Smith has been outspoken against what he sees as agency decisions based on politics, not science. The Committee’s interest in the EPA’s actions in Bristol Bay goes back to 2013, when its Oversight Subcommittee held a hearing about the agency’s Bristol Bay Watershed Assessment. EPA had developed the Watershed Assessment to understand the watershed and its resources before determining whether to use its 404(c) authority. Two additional Committee hearings followed: one in 2015 and another in 2016, both addressing EPA’s pre-emptive use of Section 404(c) at the Pebble deposit.
EPA began the process of using its Section 404(c) Authority in February 2014 to protect the salmon fishery in Bristol Bay “from the potentially destructive impacts of the proposed Pebble Mine.” In July 2014 the agency published its Proposed Determination, detailing restrictions for the disposal of dredge and fill in the area near the Pebble deposit. The agency stated at the time that it based these recommendations on a “conservative analysis” of potential risks of adverse effects.
Among other objections, critics found fault with the EPA’s analysis, since it was not based on a specific mine plan. (A plan has yet to be released by developers).
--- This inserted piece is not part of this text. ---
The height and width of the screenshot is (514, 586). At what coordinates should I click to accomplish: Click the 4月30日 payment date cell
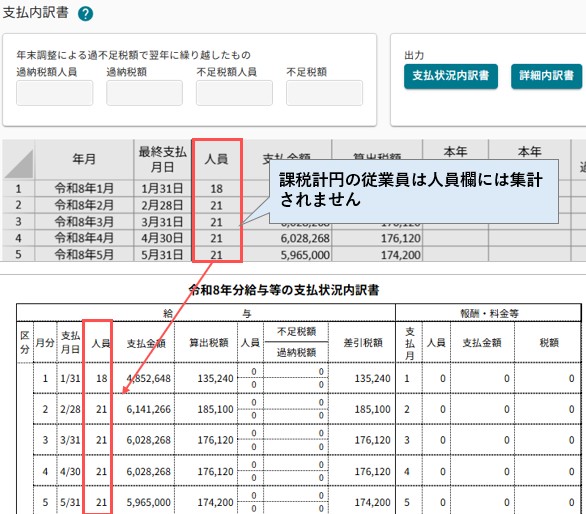tap(163, 238)
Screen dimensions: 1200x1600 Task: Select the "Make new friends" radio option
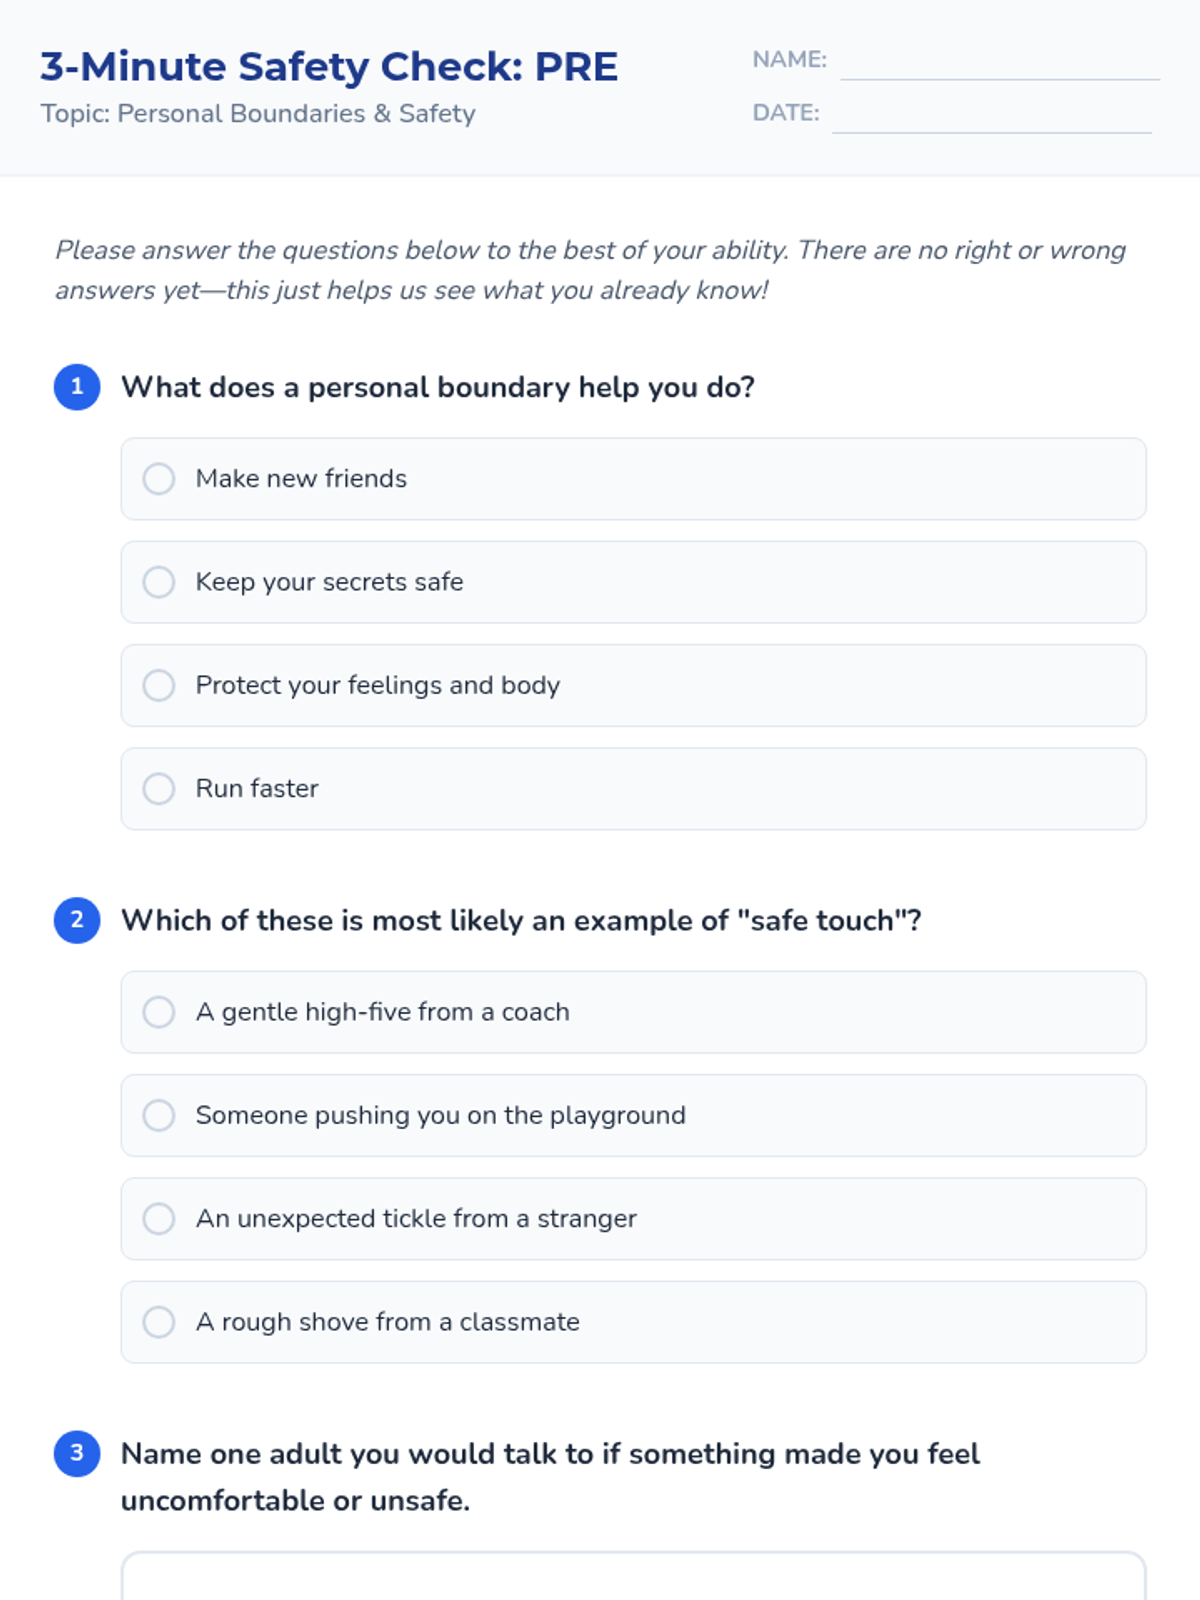coord(159,479)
EPA was in the process of reviewing hundreds of thousands of public comments on the Proposed Determination in November 2014, when U.S. District Court Judge H. Russel Holland ordered the agency to stop work on activities related to the 404(c) process until litigation with the Pebble Limited Partnership (PLP) could be resolved.
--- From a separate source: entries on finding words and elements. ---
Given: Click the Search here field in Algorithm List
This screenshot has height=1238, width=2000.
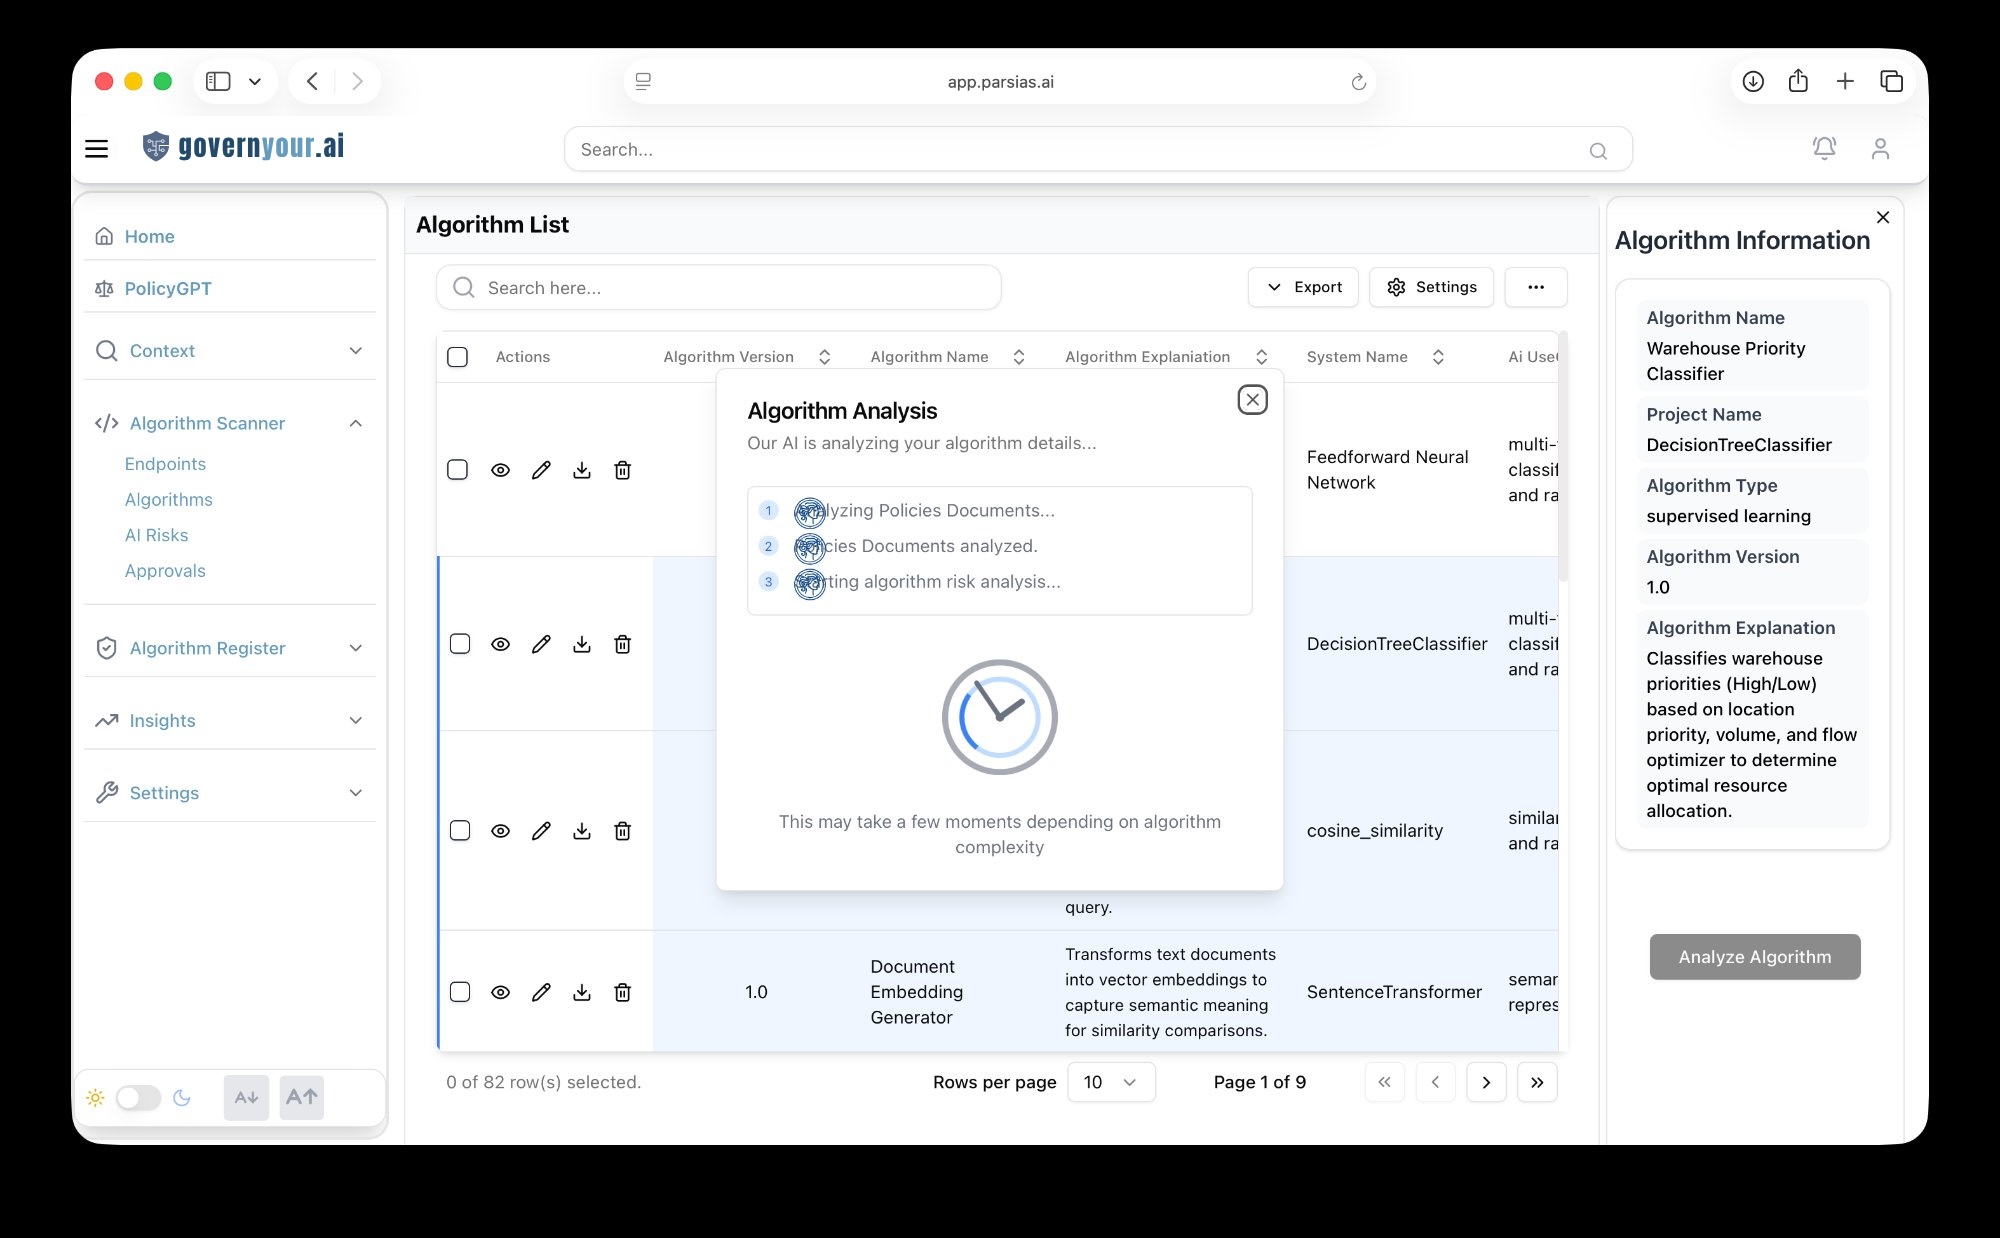Looking at the screenshot, I should tap(718, 288).
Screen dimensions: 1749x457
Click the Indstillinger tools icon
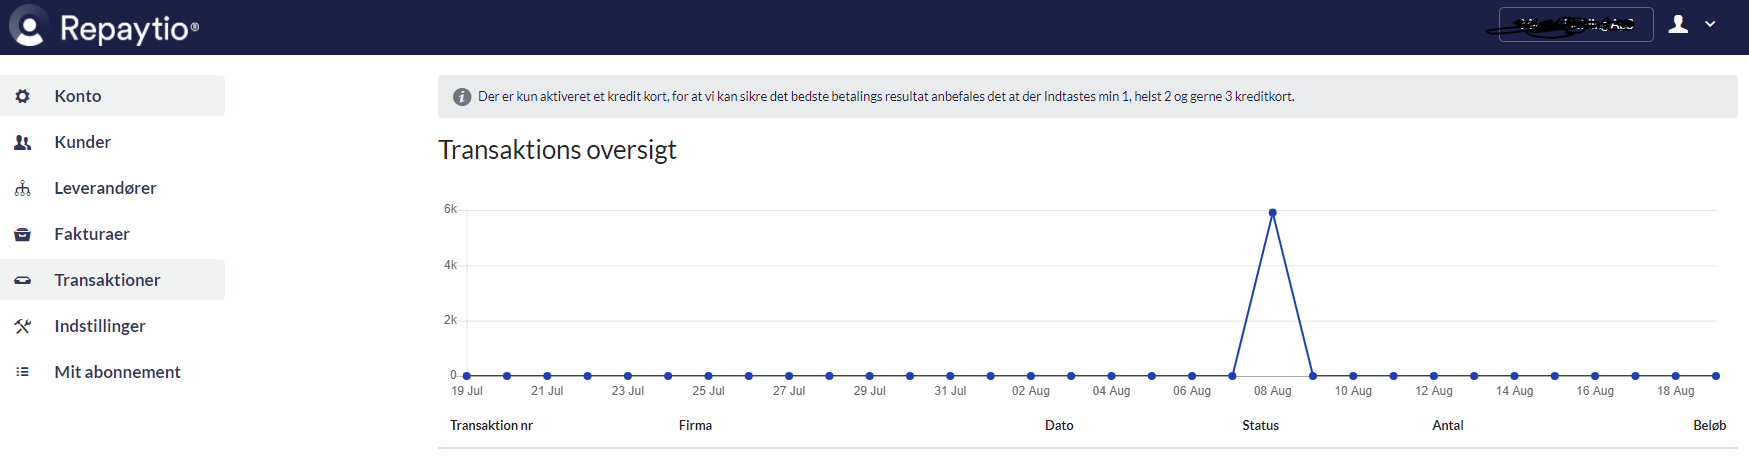coord(22,326)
More than two years later, PLP and EPA are still working toward a resolution.
At any point in the 404(c) process, the EPA can decide that further review is not necessary. If the process were to proceed ahead, EPA would still need to prepare a Recommended Determination and have a consultation with stakeholders before releasing a Final Determination. However, Pebble developers anticipate that Administrator Pruitt will remove the Proposed Determination, opening up a clear pathway to permitting through the standard NEPA process and making the project more attractive to potential investors.
The outgoing EPA Administrator, Gina McCarthy, had visited Bristol Bay communities in one of her first trips after being appointed to the post in 2013. During that visit, she heard directly from residents, many of whom are opposed to the development of the Pebble mine.
It should be noted that the 404(c) process did not prohibit PLP from submitting a permit application, but did block PLP from receiving a permit during the 404(c) process.
PLP estimates that permitting the proposed Pebble mine will take 3 to 4 years.